Sulfur (S) cycling in a chestnut oak forest on Walker Branch Watershed, Tennessee, was dominated by geochemical processes involving sulfate. Even though available SO 42- was present far in excess of forest nutritional requirements, the ecosystem as a whole accumulated ∼60% of incoming SO4-S. Most (90%) of this accumulation occurred by SO 42- adsorption in sesquioxide-rich subsurface soils, with a relatively minor amount accumulating and cycling as SO 42- within vegetative components. Organic sulfates are thought to constitute a large proportion of total S in surface soils, also, and to provide a pool of readily mineralized available S within the ecosystem.

Mass balance of trace elements in Walker branch watershed: relation to coal-fired steam plants.

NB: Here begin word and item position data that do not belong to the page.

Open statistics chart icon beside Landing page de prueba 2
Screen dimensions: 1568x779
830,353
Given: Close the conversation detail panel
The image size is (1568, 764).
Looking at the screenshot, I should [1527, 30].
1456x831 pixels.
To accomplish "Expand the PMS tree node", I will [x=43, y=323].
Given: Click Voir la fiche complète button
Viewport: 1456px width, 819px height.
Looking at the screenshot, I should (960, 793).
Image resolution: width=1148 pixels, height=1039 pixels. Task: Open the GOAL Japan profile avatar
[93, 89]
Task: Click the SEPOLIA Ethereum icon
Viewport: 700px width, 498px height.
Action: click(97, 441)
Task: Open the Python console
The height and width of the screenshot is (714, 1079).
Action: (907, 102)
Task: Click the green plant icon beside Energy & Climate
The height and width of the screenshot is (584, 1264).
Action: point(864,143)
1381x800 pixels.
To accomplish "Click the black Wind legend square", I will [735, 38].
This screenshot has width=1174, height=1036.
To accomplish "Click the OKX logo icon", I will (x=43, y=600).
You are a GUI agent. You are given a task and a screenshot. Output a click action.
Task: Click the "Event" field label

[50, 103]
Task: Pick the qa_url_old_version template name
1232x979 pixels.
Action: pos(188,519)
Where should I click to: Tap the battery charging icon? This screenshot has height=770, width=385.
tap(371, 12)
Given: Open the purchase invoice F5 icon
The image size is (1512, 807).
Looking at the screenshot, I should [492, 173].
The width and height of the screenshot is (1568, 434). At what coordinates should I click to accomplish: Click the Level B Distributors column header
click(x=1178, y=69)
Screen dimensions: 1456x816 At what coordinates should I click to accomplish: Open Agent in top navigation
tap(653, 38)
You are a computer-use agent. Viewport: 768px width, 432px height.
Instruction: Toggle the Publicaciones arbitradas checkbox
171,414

A mass balance study of trace element flows at the TVA Allen Steam Plant at Memphis showed that most of the released Hg, some Se, and probably most Cl and Br are discharged to the atmosphere as gases. The elements As, Cd, Cu, Ga, Mo, Pb, Sb, Se, and Zn were concentrated in fly ash compared to slag and were more concentrated in the ash discharged through the stack than in that collected by the precipitator, while Al, Ba, Ca, Ce, Co, Eu, Fe, Hf, K, La, Mg, Mn, Rb, Sm, Sr, Ta, Th, and Ti showed little preferential partitioning between the slag and the collected or discharged fly ash. The elements Cr, Cs, Na, Ni, U, and V exhibited behavior intermediate between the latter two groups. This information about stack emissions of trace elements from the Allen Plant was used to estimate the likely range of air concentrations and input (dry and wet deposition) to the Walker Branch Watershed. The watershed, which is on the ERDA reservation at Oak Ridge, is within 20 km of three coal-fired steam plants, two in the TVA system and one belonging to ERDA. The estimated input values are compared to measurements of Cd, Cr, Cu, Hg, Mn, Ni, Pb, and Zn in wet precipitation falling on the watershed during 1973 and 1974. Dry deposition of these elements could not be measured directly but estimates indicated that this could be of the same order of magnitude as the rainwater input. A six-month mass balance indicated that the watershed efficiently retains Pb (97-98% of the atmospheric input,) Cu (82-84%), while Cr (69%), Mn (57%), Zn (73%), and Hg (69%) are less well retained.